Jakarta (ANTARA News) - Ketua Lembaga Kajian Agama dan Jender (LKAJ) Prof Siti Musdah Mulia menilai kaum perempuan rentan terpapar ideologi radikal terorisme, bahkan mereka itu dijadikan pelaku aksi teror.
"Karena memang untuk kesetiaan dan patuh pada suami maka kaum perempuan itu memang sangat bisa diandalkan. Apalagi kalau sudah memakai doktrin atau ideologi agama, maka perempuan itu bisa langsung patuh," kata Musdah di Jakarta, Jumat.
Menurut dia, perempuan yang sudah terpengaruh ajaran terorisme jauh lebih sulit untuk disadarkan dibandingkan dengan laki-laki karena masalah loyalitas dan ketaatan itu ada pada jati diri perempuan itu sendiri.
"Kalau perempuan itu sudah taat maka sampai mati mereka akan sulit untuk berubah, bahkan bisa dikatakan lebih nekat.

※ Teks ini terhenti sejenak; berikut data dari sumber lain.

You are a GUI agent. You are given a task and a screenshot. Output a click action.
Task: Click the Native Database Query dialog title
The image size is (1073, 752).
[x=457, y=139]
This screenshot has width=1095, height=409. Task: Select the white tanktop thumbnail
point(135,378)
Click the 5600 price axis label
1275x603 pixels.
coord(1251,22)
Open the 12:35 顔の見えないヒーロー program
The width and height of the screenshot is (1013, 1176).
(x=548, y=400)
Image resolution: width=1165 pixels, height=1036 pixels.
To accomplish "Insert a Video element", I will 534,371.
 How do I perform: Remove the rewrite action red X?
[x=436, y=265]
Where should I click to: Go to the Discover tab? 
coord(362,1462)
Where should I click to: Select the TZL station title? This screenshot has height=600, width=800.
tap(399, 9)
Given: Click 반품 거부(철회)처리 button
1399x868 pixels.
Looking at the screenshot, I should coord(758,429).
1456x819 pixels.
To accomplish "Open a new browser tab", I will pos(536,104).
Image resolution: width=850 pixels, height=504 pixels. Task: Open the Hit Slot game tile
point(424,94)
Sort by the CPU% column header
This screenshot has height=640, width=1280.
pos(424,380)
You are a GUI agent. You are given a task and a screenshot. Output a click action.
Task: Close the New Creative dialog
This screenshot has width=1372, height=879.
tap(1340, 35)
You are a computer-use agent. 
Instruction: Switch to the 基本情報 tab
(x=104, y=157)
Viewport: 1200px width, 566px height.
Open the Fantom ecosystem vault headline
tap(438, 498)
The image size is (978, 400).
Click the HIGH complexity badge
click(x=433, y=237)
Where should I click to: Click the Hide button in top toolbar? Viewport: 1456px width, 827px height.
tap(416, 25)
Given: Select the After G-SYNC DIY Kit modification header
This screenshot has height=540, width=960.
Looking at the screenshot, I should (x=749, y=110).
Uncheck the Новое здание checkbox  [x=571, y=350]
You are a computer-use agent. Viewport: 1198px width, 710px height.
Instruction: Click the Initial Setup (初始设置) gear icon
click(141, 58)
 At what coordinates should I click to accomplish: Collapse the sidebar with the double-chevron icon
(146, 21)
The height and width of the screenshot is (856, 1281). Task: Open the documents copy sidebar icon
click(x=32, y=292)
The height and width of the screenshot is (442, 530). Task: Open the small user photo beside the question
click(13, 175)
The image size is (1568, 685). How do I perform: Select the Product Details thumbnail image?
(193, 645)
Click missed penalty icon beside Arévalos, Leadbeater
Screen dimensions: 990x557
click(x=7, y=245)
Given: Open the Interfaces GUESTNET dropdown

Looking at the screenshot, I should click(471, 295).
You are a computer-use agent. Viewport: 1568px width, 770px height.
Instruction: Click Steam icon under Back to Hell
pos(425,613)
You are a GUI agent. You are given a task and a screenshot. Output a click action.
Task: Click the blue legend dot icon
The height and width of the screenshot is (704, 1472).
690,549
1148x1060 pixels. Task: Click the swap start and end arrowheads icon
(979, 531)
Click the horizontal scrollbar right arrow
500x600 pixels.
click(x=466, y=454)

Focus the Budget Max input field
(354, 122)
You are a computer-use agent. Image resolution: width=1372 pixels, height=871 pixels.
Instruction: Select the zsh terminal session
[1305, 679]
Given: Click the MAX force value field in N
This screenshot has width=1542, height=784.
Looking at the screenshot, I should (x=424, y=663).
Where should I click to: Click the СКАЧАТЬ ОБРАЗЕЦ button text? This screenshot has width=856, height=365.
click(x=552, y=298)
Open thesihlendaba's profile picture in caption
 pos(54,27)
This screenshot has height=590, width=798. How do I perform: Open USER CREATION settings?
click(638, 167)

Beda dengan kaum laki-laki yang masih bisa atau mudah dirayu untuk berubah," ujarnya.
Oleh karena itu, kata dia, tidak mengherankan apabila kelompok teroris di seluruh dunia kini lebih banyak menjadikan perempuan sebagai martir untuk aksi bom bunuh diri, termasuk yang berhasil digagalkan aparat keamanan di Bekasi beberapa waktu lalu.
Untuk mencegah agar kaum perempuan tidak mudah terpapar paham radikal, Sekretaris Jenderal Indonesian Conference on Religion and Peace (ICRP) ini meminta pemerintah bersikap tegas untuk tidak membiarkan sekecil apa pun ideologi yang berbau radikal.
"Kalau pemerintah tidak tegas maka perempuan akan menjadi korban. Meski perempuan itu adalah pelaku bom, tapi pada hakikatnya dia adalah korban. Korban ideologi yang dicekokkan oleh suaminya, keluarga, atau masyarakat di sekeliling mereka," kata dia.
Selain itu, lanjut dia, pemerintah juga harus bisa menyelesaikan masalah-masalah keadilan sosial yang terjadi di masyarakat. Ketimpangan ekonomi harus dijembatani karena ketimpangan ini menjadi pembenaran bagi kelompok-kelompok radikal.
Menurut Musdah, para anggota kelompok radikal yang pernah ditemuinya di sejumlah lembaga pemasyarakatan selalu mengatakan bahwa korupsi yang terjadi selama ini akibat dasar negara Pancasila atau gara-gara sistem demokrasi.
"Kelompok tersebut selalu bilang makanya harus diganti menjadi negara Islam. Dan tentunya ini sangat membahayakan kalau dibiarjkan terjadi karena mengganti ideologi negara itu merupakan impian kelompok teroris tersebut," ujarnya.